◆ WHAT YOU WILL DO ◆
Print this span of the material below exactly: the line with "[Correo electrónico] (558, 526)", the line with "Mitsubishi Lancer Evolution (96, 1676)", and every line between them, but nothing else.

◆ THE RECORDS ◆
▶

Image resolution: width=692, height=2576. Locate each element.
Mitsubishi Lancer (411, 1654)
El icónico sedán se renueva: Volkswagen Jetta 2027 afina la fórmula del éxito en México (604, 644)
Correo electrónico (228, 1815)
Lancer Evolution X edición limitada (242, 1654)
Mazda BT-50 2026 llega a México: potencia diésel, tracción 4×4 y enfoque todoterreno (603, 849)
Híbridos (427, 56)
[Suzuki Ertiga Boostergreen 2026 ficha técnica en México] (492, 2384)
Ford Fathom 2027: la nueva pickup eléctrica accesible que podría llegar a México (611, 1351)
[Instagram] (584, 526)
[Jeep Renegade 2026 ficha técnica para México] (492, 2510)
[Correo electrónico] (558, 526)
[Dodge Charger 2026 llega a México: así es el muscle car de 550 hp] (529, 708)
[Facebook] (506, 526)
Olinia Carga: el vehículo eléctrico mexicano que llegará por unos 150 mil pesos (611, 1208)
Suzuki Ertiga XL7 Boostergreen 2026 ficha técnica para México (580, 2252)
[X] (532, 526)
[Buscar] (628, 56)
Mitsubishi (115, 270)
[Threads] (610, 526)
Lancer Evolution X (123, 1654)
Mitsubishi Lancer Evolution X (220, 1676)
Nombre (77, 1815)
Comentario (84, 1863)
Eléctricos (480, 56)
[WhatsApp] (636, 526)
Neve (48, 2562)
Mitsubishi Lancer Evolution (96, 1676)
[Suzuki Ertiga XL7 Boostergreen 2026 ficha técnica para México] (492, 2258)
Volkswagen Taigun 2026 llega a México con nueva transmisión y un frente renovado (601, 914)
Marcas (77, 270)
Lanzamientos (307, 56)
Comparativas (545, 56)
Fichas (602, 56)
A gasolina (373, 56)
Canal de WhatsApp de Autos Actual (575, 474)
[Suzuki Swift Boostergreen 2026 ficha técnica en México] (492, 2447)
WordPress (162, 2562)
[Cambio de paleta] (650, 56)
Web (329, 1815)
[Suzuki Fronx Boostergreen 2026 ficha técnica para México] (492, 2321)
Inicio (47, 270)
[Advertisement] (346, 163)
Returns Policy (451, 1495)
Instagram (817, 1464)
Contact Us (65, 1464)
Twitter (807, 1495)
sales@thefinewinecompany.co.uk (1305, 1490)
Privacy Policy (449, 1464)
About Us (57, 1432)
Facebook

◀

◆ OUTPUT OF THE TASK ◆
[Correo electrónico] (558, 526)
[Dodge Charger 2026 llega a México: así es el muscle car de 550 hp] (529, 708)
[Facebook] (506, 526)
Olinia Carga: el vehículo eléctrico mexicano que llegará por unos 150 mil pesos (611, 1208)
Suzuki Ertiga XL7 Boostergreen 2026 ficha técnica para México (580, 2252)
[X] (532, 526)
[Buscar] (628, 56)
Mitsubishi (115, 270)
[Threads] (610, 526)
Lancer Evolution X (123, 1654)
Mitsubishi Lancer Evolution X (220, 1676)
Nombre (77, 1815)
Comentario (84, 1863)
Eléctricos (480, 56)
[WhatsApp] (636, 526)
Neve (48, 2562)
Mitsubishi Lancer Evolution (96, 1676)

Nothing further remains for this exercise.